The company said recent hurricanes will add to its costs, specifically fuel for trucks delivering goods and packaging made with petroleum byproducts. But, PepsiCo expects to exceed what it had previously forecast for full-year profits.
"We had to deal with some cost issues," Steve Reinemund, PepsiCo's chief executive, said in a conference call with Wall Street analysts.
The maker of Pepsi and Mountain Dew and Frito-Lay snacks, based in Purchase, N.Y., said it earned $864 million, or 51 cents a share, in the three months ended Sept. 3, down from $1.36 billion, or 79 cents a share, a year ago.

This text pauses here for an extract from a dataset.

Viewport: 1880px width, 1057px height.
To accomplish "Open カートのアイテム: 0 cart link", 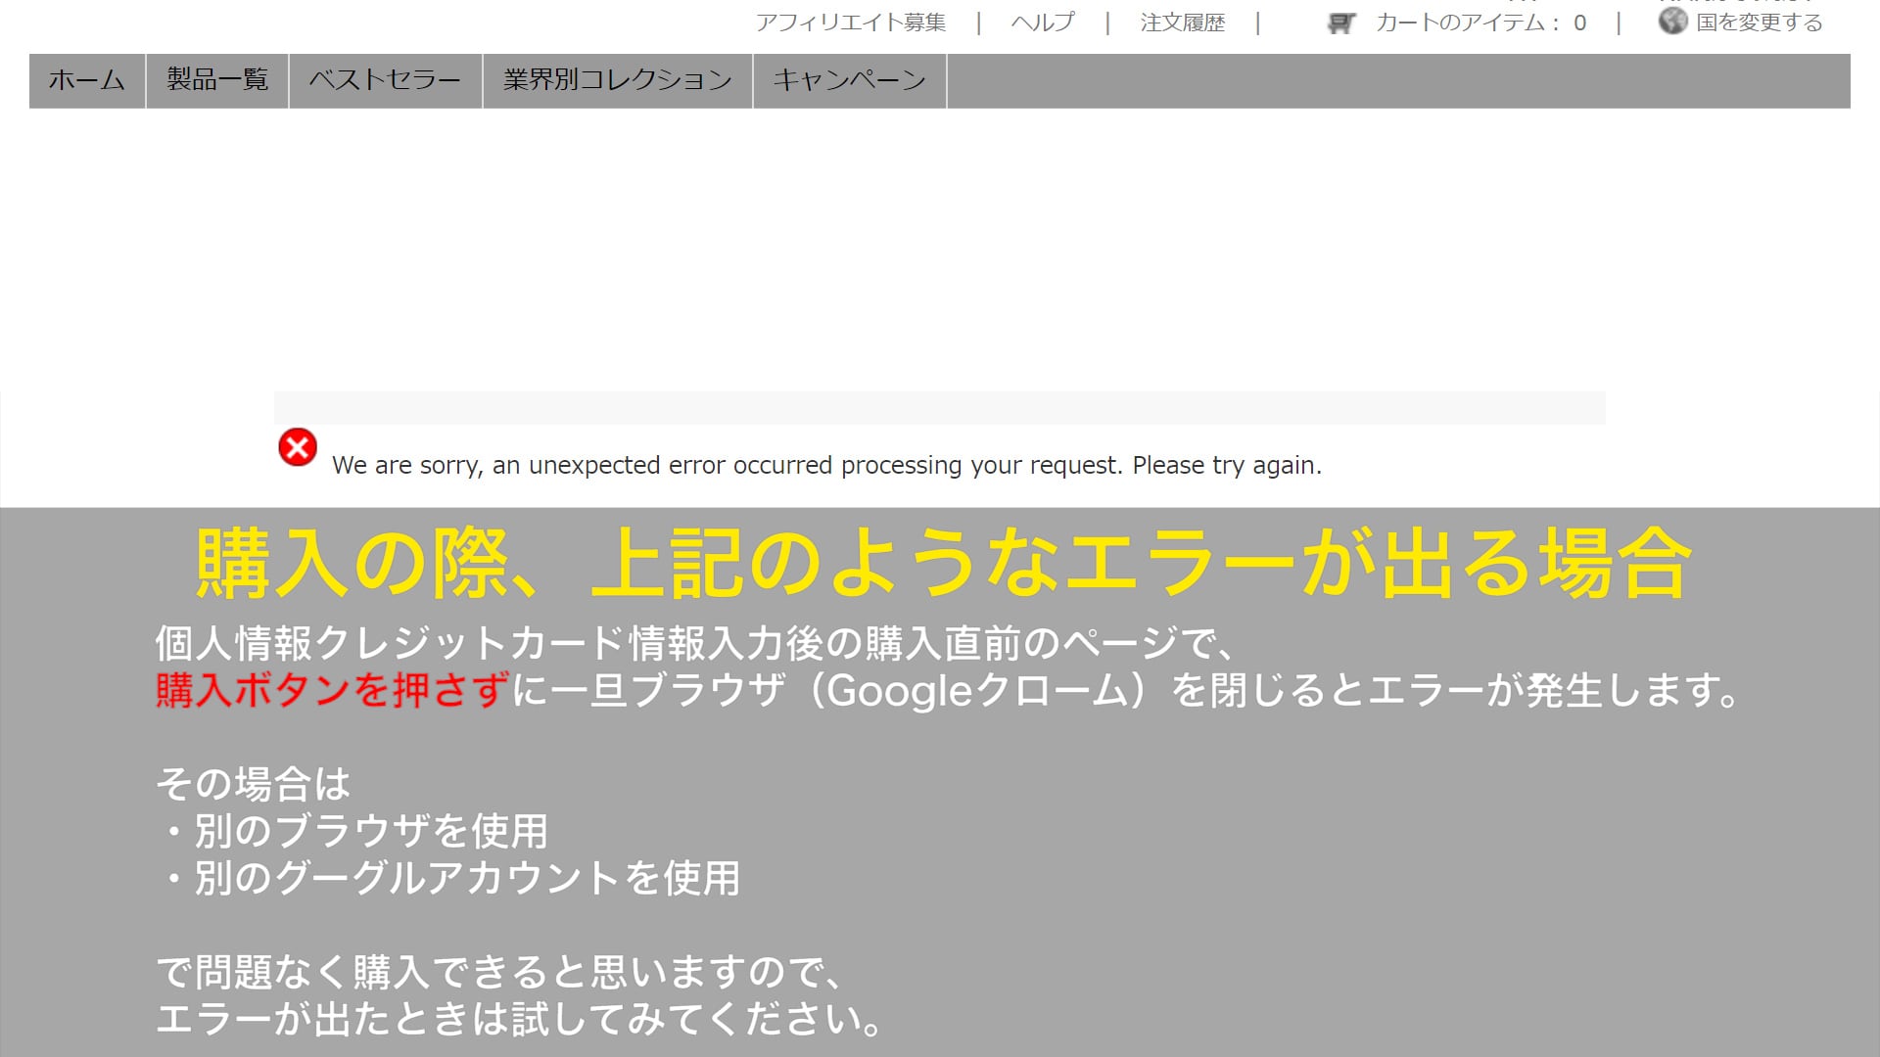I will tap(1481, 23).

Revenue rose 13 percent to $8.18 billion from $7.26 billion a year ago. The 13 percent increase was the fastest since the fourth quarter of 2001, when PepsiCo acquired Quaker Oats.
Its earnings included a charge of 27 cents a share related to the company's decision to repatriate $7.5 billion of international earnings under the provisions of the American Jobs Creation Act. Under that law, PepsiCo gets a greatly reduced tax rate on the earnings.
The move to repatriate international earnings came as no surprise to Wall Street.
"They have telegraphed that now for six months," said Marc Greenberg, equity analyst at Deutsche Bank.
Excluding the tax items, its earnings rose to 78 cents a share, helped by sales of snacks and beverages overseas and in the United States.
Analysts polled by Thomson Financial expected earnings of 73 cents a share.
PepsiCo shares rose $1.44, or 2.6 percent, to close at $56.50 Thursday on the New York Stock Exchange. That is near the upper end of its 52-week range of $47.37 to $57.20.